-- GOAL --
In the records below, arrange the stretch from the line containing "At what coordinates should I click to accomplish: Select" through the end of the records as a Markdown table with the columns Row and Entry. Put one line per row, skip blank lines, and leave the pictures out.

● ● ● ● ●

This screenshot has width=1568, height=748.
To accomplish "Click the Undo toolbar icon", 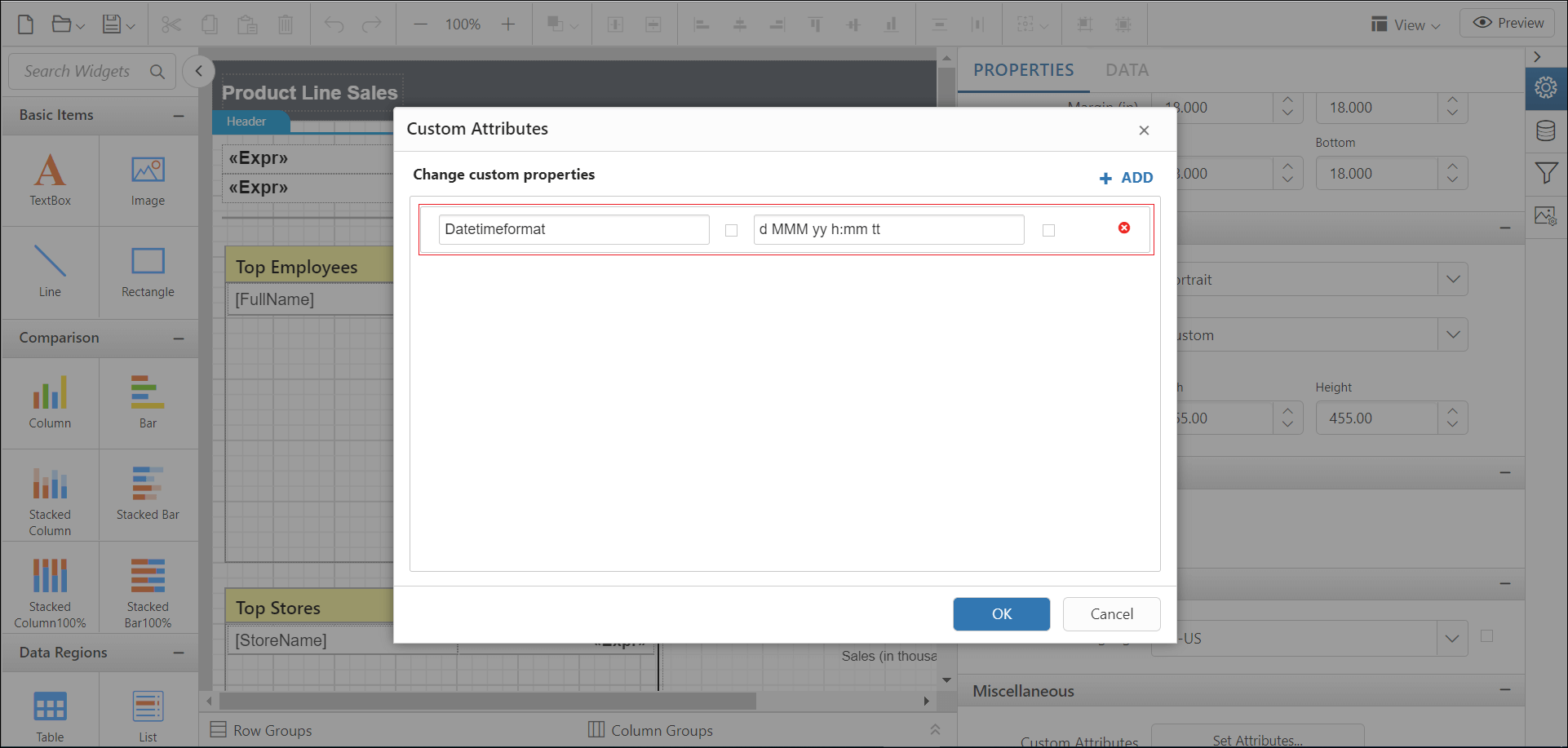I will coord(333,24).
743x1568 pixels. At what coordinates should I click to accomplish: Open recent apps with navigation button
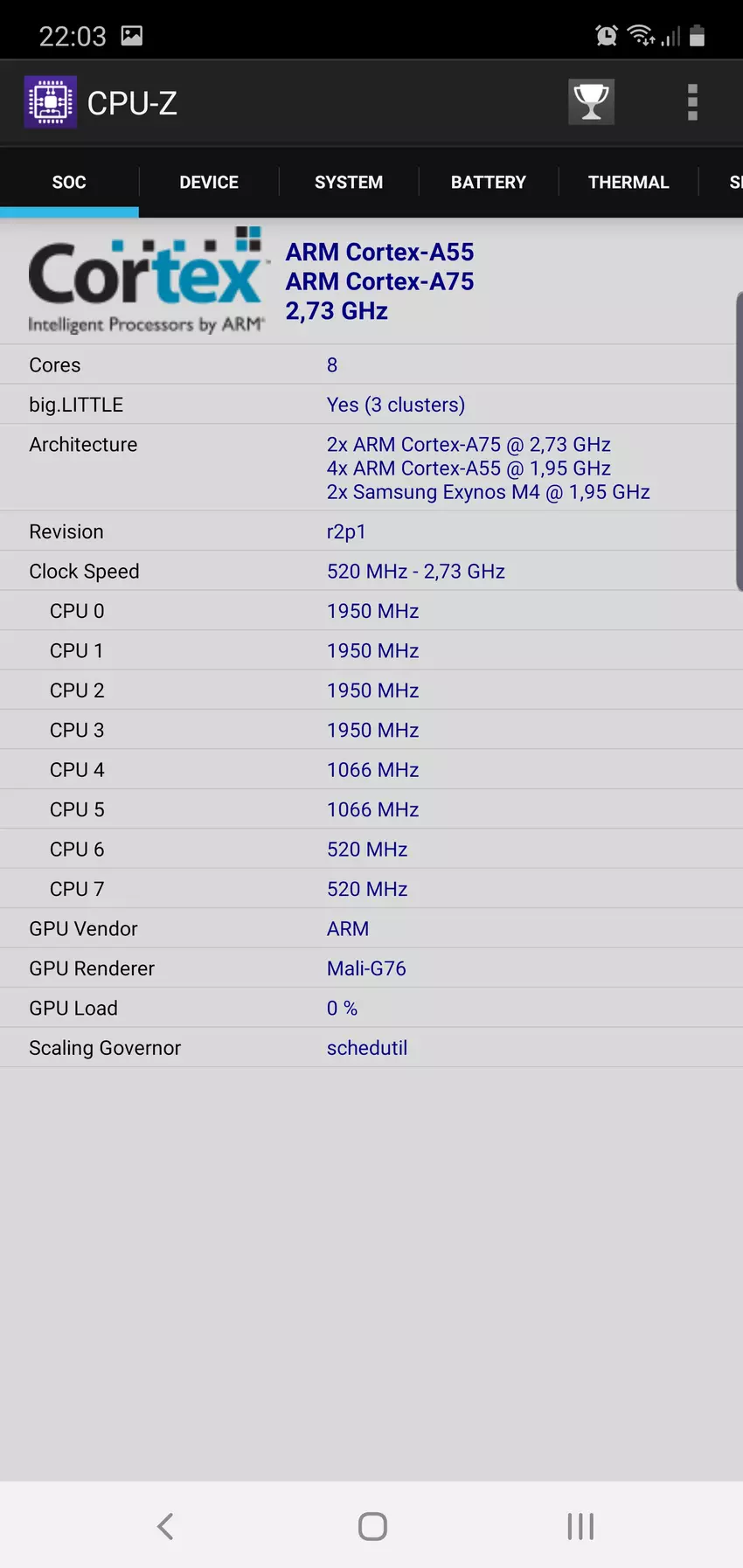coord(580,1526)
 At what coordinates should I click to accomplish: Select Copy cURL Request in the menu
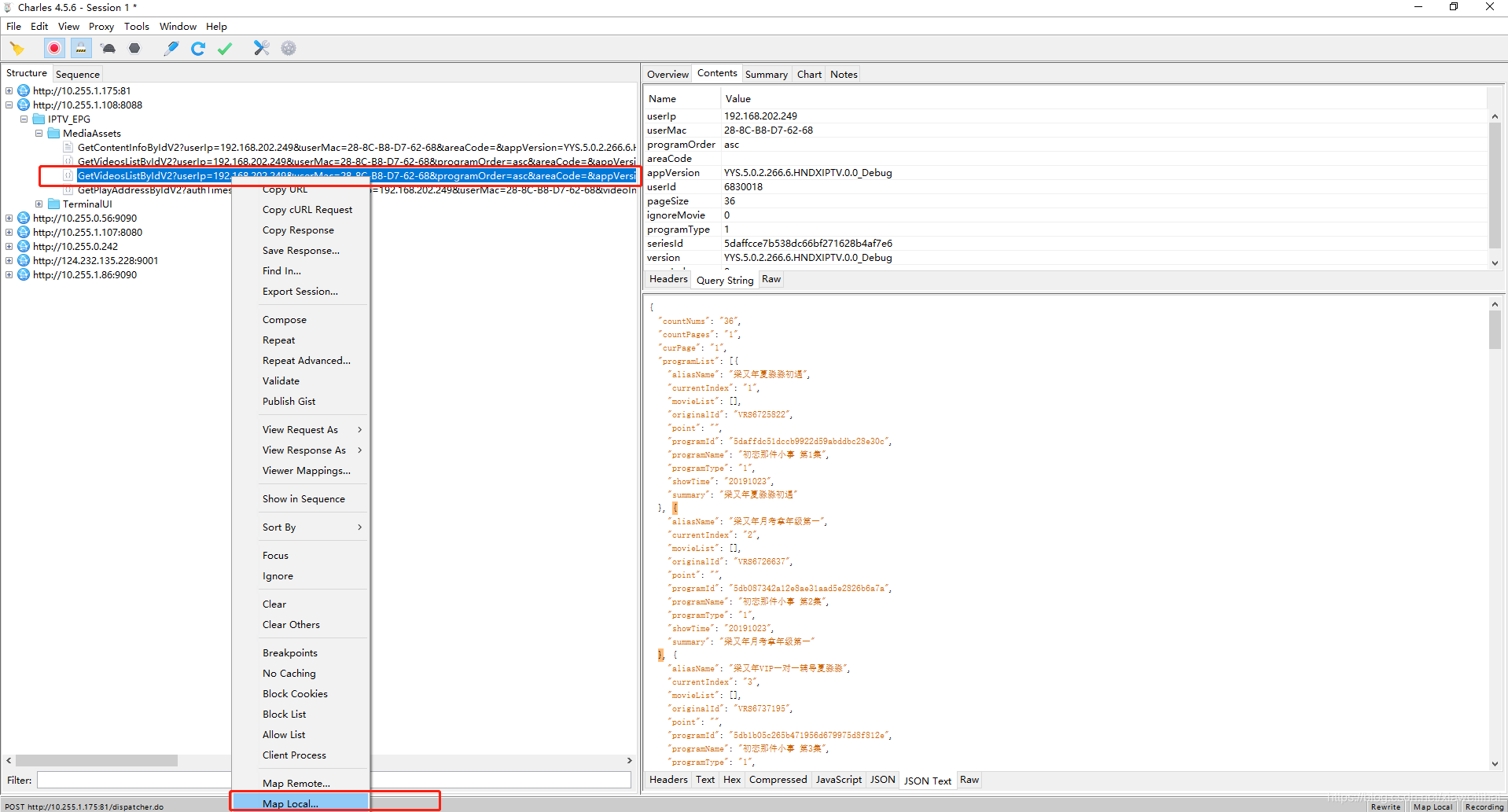307,209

● ● ● ● ●

-- RESPONSE --
| Row | Entry |
|---|---|
| 1 |  At what coordinates should I click to accomplish: Select Copy cURL Request in the menu |
| 2 | 307,209 |